All-atom, GNN-based Machine-Learned Interatomic Potentials (MLIPs) are highly accurate but scale poorly beyond a few million atoms, making large-scale biomolecular simulations computationally prohibitive. This project seeks to bridge atomic and coarse-grained scales while retaining physical fidelity.
This project proposes a new family of foundation interatomic potentials, Multiscale MLIPs, to extend existing E(3) equivariant models. The core idea is to learn representations not just for atoms, but also for coarse-grained primitives like small molecules or molecular complexes. The model will operate on a molecular graph with mixed granularity, where each primitive has its own degrees of freedom (such as center-of-mass position, spatial orientation, stress tensor, charge distribution or dipole moments).

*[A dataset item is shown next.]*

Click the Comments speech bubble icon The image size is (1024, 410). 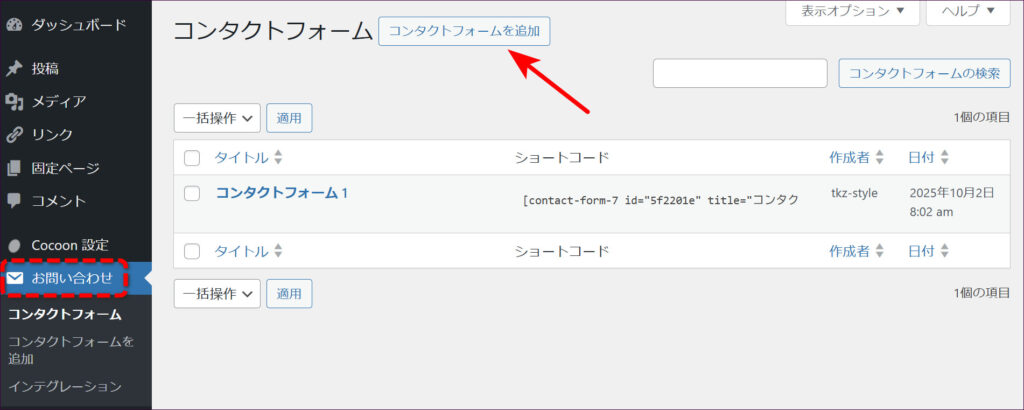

The student will design and implement novel (equivariant) message-passing networks that can learn interactions both within and between these different scales, aiming to retain physical fidelity while dramatically reducing computational cost.

Potential Supervisors

  • Dr Danilo Jimenez Rezende (Principal Scientist and Head of AI Research, EIT)
  • Additional Supervisor(s) from the University of Oxford

Skills Recommended

  • Strong mathematical and physics background
  • Experience with graph neural networks and deep learning
  • Proficiency in Python and a framework like PyTorch/JAX
  • Basic quantum mechanics understanding

Skills to be Developed

  • Designing novel neural network architectures
  • Multiscale modelling
  • Advanced ML for scientific simulation (ML4Sci)
  • Developing next-generation ML interatomic potentials

University DPhil Course(s) 

Relevant Background Reading

  • Batzner, S., Musaelian, A., Sun, L., Geiger, M., Mailoa, J.P., Kornbluth, M., Molinari, N., Smidt, T.E. and Kozinsky, B., 2022. E (3)-equivariant graph neural networks for data-efficient and accurate interatomic potentials. Nature communications, 13(1), p.2453.
  • Schütt, K.T., Sauceda, H.E., Kindermans, P.J., Tkatchenko, A. and Müller, K.R., 2018. Schnet–a deep learning architecture for molecules and materials. The Journal of chemical physics, 148(24).
  • Husic, B.E., Charron, N.E., Lemm, D., Wang, J., Pérez, A., Majewski, M., Krämer, A., Chen, Y., Olsson, S., De Fabritiis, G. and Noé, F., 2020. Coarse graining molecular dynamics with graph neural networks. The Journal of chemical physics, 153(19).